__The problem__.
Copy down all of the data underneath, exactly as shown.
*** Opening Available data ***
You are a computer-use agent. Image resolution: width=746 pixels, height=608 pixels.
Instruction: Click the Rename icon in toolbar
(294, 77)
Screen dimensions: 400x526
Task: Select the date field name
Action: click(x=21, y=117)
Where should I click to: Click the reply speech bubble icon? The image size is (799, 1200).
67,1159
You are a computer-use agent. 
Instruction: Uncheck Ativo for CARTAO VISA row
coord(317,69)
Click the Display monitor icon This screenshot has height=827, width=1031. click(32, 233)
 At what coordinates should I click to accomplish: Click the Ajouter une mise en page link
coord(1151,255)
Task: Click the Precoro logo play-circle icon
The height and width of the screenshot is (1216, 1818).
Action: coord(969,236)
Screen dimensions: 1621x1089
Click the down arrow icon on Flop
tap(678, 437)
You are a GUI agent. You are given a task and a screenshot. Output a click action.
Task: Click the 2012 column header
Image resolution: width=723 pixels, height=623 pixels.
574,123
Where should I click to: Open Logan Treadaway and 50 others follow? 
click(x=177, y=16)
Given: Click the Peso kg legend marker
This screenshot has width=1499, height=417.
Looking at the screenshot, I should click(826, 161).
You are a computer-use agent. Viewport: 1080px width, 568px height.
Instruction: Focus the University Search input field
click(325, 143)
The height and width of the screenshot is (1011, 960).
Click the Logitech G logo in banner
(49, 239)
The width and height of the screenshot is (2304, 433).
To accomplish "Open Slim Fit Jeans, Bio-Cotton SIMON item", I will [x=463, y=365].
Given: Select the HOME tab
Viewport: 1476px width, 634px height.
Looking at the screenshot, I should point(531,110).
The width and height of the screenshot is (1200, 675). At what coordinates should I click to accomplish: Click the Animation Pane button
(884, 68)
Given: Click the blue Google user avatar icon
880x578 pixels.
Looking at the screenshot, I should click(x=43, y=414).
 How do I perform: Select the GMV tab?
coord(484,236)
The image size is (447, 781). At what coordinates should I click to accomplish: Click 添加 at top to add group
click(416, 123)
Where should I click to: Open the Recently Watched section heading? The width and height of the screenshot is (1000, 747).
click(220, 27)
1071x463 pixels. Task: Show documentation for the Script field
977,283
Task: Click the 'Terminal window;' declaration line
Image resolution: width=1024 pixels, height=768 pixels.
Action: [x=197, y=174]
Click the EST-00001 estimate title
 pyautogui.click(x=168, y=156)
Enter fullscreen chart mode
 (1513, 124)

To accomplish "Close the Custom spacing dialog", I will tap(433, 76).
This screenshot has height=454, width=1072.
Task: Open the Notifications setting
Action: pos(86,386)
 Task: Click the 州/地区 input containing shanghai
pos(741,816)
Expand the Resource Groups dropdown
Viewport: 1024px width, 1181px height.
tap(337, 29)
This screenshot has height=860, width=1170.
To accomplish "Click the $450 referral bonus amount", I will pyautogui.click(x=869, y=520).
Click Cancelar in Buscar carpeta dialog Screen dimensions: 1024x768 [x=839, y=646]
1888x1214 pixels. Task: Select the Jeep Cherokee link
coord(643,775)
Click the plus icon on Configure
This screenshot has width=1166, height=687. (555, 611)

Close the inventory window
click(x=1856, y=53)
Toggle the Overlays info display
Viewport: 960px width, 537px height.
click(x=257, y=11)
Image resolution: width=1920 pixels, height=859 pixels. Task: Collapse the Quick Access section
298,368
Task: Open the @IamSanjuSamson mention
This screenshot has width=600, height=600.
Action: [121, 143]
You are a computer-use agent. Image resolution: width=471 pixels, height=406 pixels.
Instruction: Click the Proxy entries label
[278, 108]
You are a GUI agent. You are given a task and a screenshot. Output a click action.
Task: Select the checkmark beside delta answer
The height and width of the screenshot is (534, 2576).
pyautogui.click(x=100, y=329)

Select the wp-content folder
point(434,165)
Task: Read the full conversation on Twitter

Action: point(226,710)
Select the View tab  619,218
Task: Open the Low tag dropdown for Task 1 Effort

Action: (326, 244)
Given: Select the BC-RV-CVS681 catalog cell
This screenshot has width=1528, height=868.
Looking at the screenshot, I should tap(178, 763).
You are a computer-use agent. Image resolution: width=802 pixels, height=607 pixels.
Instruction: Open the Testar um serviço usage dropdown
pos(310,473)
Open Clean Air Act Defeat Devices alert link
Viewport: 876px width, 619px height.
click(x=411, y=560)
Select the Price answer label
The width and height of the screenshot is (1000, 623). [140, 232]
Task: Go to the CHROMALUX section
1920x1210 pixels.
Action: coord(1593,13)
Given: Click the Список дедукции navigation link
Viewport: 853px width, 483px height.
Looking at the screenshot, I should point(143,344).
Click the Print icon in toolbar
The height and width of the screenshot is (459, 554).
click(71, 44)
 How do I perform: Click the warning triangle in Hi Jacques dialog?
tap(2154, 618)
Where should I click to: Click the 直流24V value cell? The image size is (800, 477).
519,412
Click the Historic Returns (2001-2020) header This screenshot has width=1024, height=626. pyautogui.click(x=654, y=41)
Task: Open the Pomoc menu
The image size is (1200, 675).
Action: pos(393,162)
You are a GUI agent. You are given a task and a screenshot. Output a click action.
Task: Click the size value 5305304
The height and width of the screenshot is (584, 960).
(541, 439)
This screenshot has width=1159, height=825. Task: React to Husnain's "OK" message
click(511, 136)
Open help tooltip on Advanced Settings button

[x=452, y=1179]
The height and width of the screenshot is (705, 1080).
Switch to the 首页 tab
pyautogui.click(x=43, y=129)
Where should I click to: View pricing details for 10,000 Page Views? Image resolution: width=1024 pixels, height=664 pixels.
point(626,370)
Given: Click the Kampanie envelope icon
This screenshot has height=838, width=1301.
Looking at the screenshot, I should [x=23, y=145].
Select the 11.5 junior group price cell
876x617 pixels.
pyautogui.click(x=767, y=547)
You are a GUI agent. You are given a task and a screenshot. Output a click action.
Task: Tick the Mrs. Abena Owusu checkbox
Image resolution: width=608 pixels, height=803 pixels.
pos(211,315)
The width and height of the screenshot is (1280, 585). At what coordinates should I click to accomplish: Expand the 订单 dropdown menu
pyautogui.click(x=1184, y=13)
*** Closing Available data ***
__Written solution__.
You are a computer-use agent. Image resolution: width=746 pixels, height=608 pixels.
Instruction: Click the Rename icon in toolbar
(294, 77)
Screen dimensions: 400x526
Task: Select the date field name
Action: click(x=21, y=117)
Where should I click to: Click the reply speech bubble icon? The image size is (799, 1200).
67,1159
You are a computer-use agent. 
Instruction: Uncheck Ativo for CARTAO VISA row
coord(317,69)
Click the Display monitor icon This screenshot has height=827, width=1031. click(32, 233)
 At what coordinates should I click to accomplish: Click the Ajouter une mise en page link
coord(1151,255)
Task: Click the Precoro logo play-circle icon
The height and width of the screenshot is (1216, 1818).
Action: coord(969,236)
Screen dimensions: 1621x1089
Click the down arrow icon on Flop
tap(678, 437)
You are a GUI agent. You are given a task and a screenshot. Output a click action.
Task: Click the 2012 column header
Image resolution: width=723 pixels, height=623 pixels.
574,123
Where should I click to: Open Logan Treadaway and 50 others follow? 
click(x=177, y=16)
Given: Click the Peso kg legend marker
This screenshot has width=1499, height=417.
Looking at the screenshot, I should click(826, 161).
You are a computer-use agent. Viewport: 1080px width, 568px height.
Instruction: Focus the University Search input field
click(325, 143)
The height and width of the screenshot is (1011, 960).
Click the Logitech G logo in banner
(49, 239)
The width and height of the screenshot is (2304, 433).
To accomplish "Open Slim Fit Jeans, Bio-Cotton SIMON item", I will [x=463, y=365].
Given: Select the HOME tab
Viewport: 1476px width, 634px height.
Looking at the screenshot, I should point(531,110).
The width and height of the screenshot is (1200, 675). At what coordinates should I click to accomplish: Click the Animation Pane button
(884, 68)
Given: Click the blue Google user avatar icon
880x578 pixels.
Looking at the screenshot, I should click(x=43, y=414).
 How do I perform: Select the GMV tab?
coord(484,236)
The image size is (447, 781). At what coordinates should I click to accomplish: Click 添加 at top to add group
click(416, 123)
Where should I click to: Open the Recently Watched section heading? The width and height of the screenshot is (1000, 747).
click(220, 27)
1071x463 pixels. Task: Show documentation for the Script field
977,283
Task: Click the 'Terminal window;' declaration line
Image resolution: width=1024 pixels, height=768 pixels.
Action: [x=197, y=174]
Click the EST-00001 estimate title
 pyautogui.click(x=168, y=156)
Enter fullscreen chart mode
 (1513, 124)

To accomplish "Close the Custom spacing dialog", I will tap(433, 76).
This screenshot has height=454, width=1072.
Task: Open the Notifications setting
Action: pos(86,386)
 Task: Click the 州/地区 input containing shanghai
pos(741,816)
Expand the Resource Groups dropdown
Viewport: 1024px width, 1181px height.
tap(337, 29)
This screenshot has height=860, width=1170.
To accomplish "Click the $450 referral bonus amount", I will pyautogui.click(x=869, y=520).
Click Cancelar in Buscar carpeta dialog Screen dimensions: 1024x768 [x=839, y=646]
1888x1214 pixels. Task: Select the Jeep Cherokee link
coord(643,775)
Click the plus icon on Configure
This screenshot has width=1166, height=687. (555, 611)

Close the inventory window
click(x=1856, y=53)
Toggle the Overlays info display
Viewport: 960px width, 537px height.
click(x=257, y=11)
Image resolution: width=1920 pixels, height=859 pixels. Task: Collapse the Quick Access section
298,368
Task: Open the @IamSanjuSamson mention
This screenshot has width=600, height=600.
Action: [121, 143]
You are a computer-use agent. Image resolution: width=471 pixels, height=406 pixels.
Instruction: Click the Proxy entries label
[278, 108]
You are a GUI agent. You are given a task and a screenshot. Output a click action.
Task: Select the checkmark beside delta answer
The height and width of the screenshot is (534, 2576).
pyautogui.click(x=100, y=329)

Select the wp-content folder
point(434,165)
Task: Read the full conversation on Twitter

Action: point(226,710)
Select the View tab  619,218
Task: Open the Low tag dropdown for Task 1 Effort

Action: (326, 244)
Given: Select the BC-RV-CVS681 catalog cell
This screenshot has width=1528, height=868.
Looking at the screenshot, I should tap(178, 763).
You are a computer-use agent. Image resolution: width=802 pixels, height=607 pixels.
Instruction: Open the Testar um serviço usage dropdown
pos(310,473)
Open Clean Air Act Defeat Devices alert link
Viewport: 876px width, 619px height.
click(x=411, y=560)
Select the Price answer label
The width and height of the screenshot is (1000, 623). [140, 232]
Task: Go to the CHROMALUX section
1920x1210 pixels.
Action: coord(1593,13)
Given: Click the Список дедукции navigation link
Viewport: 853px width, 483px height.
Looking at the screenshot, I should point(143,344).
Click the Print icon in toolbar
The height and width of the screenshot is (459, 554).
click(71, 44)
 How do I perform: Click the warning triangle in Hi Jacques dialog?
tap(2154, 618)
Where should I click to: Click the 直流24V value cell? The image size is (800, 477).
519,412
Click the Historic Returns (2001-2020) header This screenshot has width=1024, height=626. pyautogui.click(x=654, y=41)
Task: Open the Pomoc menu
The image size is (1200, 675).
Action: pos(393,162)
You are a GUI agent. You are given a task and a screenshot. Output a click action.
Task: Click the size value 5305304
The height and width of the screenshot is (584, 960).
(541, 439)
This screenshot has width=1159, height=825. Task: React to Husnain's "OK" message
click(511, 136)
Open help tooltip on Advanced Settings button

[x=452, y=1179]
The height and width of the screenshot is (705, 1080).
Switch to the 首页 tab
pyautogui.click(x=43, y=129)
Where should I click to: View pricing details for 10,000 Page Views? Image resolution: width=1024 pixels, height=664 pixels.
point(626,370)
Given: Click the Kampanie envelope icon
This screenshot has height=838, width=1301.
Looking at the screenshot, I should [x=23, y=145].
Select the 11.5 junior group price cell
876x617 pixels.
pyautogui.click(x=767, y=547)
You are a GUI agent. You are given a task and a screenshot. Output a click action.
Task: Tick the Mrs. Abena Owusu checkbox
Image resolution: width=608 pixels, height=803 pixels.
pos(211,315)
The width and height of the screenshot is (1280, 585). At what coordinates should I click to accomplish: Expand the 订单 dropdown menu
pyautogui.click(x=1184, y=13)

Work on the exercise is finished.